Talos Production Finance Inc.

Prospectus

$390,867,820 11.00% Second-Priority Senior Secured Notes due 2022

(CUSIP Nos. 87484JAD2, 87484JAE0 and U83041AC4)

for

$390,867,820 11.00% Second-Priority Senior Secured Notes due 2022

(CUSIP No. 87484JAF7)

that have been registered under the Securities Act

PROSPECTUS

Each broker-dealer that receives Exchange Notes for its own account pursuant to this Exchange Offer must acknowledge that it will deliver a prospectus (or, to the extent permitted by law, make available a prospectus to purchasers) in connection with any resale of such Exchange Notes. The letter of transmittal states that by so acknowledging and by delivering a prospectus (or, to the extent permitted by law, make available a prospectus to purchasers), a broker-dealer will not be deemed to admit that it is an “underwriter” within the meaning of the Securities Act. This prospectus, as it may be amended or supplemented from time to time, may be used by a broker-dealer in connection with resales of Exchange Notes received in exchange for Initial Notes where such Initial Notes were acquired by such broker-dealer as a result of market-making activities or other trading activities. We have agreed that, for a period of 180 days after the expiration of the Exchange Offer, we will make this prospectus available to any broker-dealer for use in connection with any such resale. See “Plan of Distribution.” In addition, until December 26, 2018, all dealers that effect transactions in the Exchange Notes, whether or not participating in this Exchange Offer, may be required to deliver a prospectus (or, to the extent permitted by law, make available a prospectus to purchasers). This is in addition to the dealers’ obligation to deliver a prospectus (or, to the extent permitted by law, make available a prospectus to purchasers) when acting as underwriters and with respect to their unsold allotments or subscriptions.

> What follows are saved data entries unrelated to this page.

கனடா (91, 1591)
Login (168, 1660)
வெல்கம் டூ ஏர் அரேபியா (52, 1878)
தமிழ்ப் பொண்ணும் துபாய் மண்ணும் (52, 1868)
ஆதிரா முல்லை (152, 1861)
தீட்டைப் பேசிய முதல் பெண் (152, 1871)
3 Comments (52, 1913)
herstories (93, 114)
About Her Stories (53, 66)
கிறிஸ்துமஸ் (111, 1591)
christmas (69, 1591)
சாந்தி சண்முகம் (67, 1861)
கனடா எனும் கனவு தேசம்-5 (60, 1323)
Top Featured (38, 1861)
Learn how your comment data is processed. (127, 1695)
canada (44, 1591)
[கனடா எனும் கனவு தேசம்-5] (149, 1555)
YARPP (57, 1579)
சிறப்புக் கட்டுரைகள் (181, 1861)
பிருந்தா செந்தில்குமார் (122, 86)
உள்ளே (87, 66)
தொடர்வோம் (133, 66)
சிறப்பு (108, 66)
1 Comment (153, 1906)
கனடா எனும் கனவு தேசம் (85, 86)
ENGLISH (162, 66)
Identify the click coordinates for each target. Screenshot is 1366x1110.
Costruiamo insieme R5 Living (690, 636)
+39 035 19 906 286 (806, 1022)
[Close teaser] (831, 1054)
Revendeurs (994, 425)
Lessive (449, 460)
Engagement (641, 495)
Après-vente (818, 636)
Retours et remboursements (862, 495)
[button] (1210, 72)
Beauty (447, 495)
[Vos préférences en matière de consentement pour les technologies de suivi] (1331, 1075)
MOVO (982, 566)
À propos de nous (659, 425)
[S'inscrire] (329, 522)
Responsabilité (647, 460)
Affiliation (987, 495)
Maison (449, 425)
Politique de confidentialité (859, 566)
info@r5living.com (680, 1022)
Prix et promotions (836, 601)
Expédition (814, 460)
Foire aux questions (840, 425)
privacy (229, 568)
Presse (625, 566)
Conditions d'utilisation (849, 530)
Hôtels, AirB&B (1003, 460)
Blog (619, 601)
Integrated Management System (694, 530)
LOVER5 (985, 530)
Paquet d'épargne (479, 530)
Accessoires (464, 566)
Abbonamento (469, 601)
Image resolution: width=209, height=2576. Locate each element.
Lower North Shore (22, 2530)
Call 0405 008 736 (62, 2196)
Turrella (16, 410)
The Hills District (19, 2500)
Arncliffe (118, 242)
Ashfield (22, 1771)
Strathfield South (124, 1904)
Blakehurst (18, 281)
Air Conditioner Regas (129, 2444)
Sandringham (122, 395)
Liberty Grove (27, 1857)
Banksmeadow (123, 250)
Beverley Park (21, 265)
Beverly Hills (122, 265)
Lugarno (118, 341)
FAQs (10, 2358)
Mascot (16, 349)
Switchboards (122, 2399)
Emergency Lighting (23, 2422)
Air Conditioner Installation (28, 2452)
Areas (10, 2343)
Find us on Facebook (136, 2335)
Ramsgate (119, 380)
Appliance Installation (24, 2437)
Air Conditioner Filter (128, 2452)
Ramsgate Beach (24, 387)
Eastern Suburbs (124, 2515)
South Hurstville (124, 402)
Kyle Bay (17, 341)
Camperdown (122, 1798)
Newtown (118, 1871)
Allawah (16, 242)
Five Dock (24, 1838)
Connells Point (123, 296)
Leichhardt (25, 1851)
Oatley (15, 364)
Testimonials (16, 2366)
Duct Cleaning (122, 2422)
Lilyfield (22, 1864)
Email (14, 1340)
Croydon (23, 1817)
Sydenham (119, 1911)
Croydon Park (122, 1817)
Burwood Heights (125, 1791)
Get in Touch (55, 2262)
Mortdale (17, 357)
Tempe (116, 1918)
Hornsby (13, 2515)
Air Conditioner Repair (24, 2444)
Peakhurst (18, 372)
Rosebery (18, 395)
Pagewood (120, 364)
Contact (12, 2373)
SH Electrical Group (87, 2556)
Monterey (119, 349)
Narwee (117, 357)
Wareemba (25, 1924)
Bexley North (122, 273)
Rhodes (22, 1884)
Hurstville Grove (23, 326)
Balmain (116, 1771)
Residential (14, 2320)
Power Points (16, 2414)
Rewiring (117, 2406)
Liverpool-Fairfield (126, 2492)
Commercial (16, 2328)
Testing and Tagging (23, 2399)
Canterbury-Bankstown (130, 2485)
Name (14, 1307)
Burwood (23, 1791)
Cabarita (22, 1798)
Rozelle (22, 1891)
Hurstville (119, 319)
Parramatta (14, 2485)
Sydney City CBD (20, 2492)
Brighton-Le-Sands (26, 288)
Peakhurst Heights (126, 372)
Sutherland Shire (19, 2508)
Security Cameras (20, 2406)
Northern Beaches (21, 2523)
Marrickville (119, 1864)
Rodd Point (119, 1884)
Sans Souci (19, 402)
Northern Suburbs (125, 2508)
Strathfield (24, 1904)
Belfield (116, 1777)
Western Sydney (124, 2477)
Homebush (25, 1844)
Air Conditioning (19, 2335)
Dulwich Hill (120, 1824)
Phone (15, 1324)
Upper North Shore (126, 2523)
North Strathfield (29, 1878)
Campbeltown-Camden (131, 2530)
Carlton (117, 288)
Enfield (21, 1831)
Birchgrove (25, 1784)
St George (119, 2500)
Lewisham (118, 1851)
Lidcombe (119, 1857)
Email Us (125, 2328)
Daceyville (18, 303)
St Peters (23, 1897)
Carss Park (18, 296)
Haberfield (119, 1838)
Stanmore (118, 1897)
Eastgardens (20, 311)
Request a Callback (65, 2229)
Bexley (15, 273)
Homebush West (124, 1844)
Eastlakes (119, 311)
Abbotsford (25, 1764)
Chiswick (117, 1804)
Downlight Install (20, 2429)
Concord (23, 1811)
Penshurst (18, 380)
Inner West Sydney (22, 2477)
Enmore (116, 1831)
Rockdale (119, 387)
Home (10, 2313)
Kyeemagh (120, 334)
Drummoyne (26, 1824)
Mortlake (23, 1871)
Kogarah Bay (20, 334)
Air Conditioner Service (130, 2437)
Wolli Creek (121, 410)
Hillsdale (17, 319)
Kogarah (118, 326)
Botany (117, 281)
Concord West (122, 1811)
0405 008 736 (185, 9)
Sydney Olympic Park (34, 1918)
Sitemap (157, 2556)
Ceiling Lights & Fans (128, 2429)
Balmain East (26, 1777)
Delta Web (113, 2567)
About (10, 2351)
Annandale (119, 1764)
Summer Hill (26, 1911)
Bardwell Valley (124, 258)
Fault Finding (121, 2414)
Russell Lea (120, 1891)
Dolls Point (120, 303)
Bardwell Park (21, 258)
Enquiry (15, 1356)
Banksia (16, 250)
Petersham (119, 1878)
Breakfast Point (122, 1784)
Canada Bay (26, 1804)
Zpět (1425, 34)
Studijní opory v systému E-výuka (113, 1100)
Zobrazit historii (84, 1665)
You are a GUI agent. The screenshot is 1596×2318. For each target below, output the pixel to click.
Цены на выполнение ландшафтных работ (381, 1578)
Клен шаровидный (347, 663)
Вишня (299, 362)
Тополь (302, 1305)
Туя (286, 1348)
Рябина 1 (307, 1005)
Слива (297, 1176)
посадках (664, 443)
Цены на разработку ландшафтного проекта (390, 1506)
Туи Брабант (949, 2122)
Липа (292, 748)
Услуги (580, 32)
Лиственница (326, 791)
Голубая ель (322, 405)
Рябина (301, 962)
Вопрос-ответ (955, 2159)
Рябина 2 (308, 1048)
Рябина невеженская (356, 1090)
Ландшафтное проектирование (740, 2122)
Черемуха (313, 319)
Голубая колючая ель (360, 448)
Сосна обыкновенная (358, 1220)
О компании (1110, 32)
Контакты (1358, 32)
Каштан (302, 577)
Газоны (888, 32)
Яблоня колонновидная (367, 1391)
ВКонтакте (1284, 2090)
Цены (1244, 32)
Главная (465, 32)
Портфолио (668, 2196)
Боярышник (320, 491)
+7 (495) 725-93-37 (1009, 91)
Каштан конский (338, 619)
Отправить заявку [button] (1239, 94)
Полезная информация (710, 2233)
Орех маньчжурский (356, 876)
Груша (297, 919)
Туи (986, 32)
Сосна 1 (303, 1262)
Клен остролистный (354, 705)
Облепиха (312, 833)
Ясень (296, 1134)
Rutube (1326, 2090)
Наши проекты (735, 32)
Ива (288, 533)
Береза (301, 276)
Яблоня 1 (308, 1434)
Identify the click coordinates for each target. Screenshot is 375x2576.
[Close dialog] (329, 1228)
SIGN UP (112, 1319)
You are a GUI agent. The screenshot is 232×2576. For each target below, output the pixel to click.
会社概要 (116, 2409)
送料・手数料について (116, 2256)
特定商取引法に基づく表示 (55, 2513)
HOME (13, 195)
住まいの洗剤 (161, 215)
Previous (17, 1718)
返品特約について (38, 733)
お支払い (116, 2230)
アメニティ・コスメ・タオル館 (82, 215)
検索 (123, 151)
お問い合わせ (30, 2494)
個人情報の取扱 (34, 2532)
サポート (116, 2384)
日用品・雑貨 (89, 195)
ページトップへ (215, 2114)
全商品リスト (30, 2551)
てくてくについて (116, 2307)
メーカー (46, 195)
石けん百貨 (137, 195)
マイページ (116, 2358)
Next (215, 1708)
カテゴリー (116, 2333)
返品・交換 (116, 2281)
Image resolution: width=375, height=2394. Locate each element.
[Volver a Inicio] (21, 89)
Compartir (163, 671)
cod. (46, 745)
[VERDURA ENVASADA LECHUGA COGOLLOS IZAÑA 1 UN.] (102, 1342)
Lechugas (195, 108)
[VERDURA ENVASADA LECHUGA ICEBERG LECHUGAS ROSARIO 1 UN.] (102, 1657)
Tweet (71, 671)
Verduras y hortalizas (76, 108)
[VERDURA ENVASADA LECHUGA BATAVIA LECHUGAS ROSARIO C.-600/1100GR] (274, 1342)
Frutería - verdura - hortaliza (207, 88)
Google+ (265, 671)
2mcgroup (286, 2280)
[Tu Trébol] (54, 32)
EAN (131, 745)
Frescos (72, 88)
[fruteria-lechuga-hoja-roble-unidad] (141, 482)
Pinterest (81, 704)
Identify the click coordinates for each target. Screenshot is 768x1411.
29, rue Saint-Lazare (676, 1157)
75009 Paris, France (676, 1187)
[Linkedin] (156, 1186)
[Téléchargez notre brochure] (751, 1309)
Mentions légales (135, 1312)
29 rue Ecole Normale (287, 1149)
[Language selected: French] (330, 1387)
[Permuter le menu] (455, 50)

No person has been authorized to give any information or to make any representation other than those expressly contained in this prospectus, and, if given or made, any information or representations must not be relied upon as having been authorized. This prospectus does not constitute an offer to sell or the solicitation of an offer to buy any securities other than the securities to which it relates or an offer to sell or the solicitation of an offer to buy these securities in any circumstances in which this offer or solicitation is unlawful. Neither the delivery of this prospectus nor any sale made under this prospectus shall, under any circumstances, create any implication that there has been no change in our affairs since the date of this prospectus.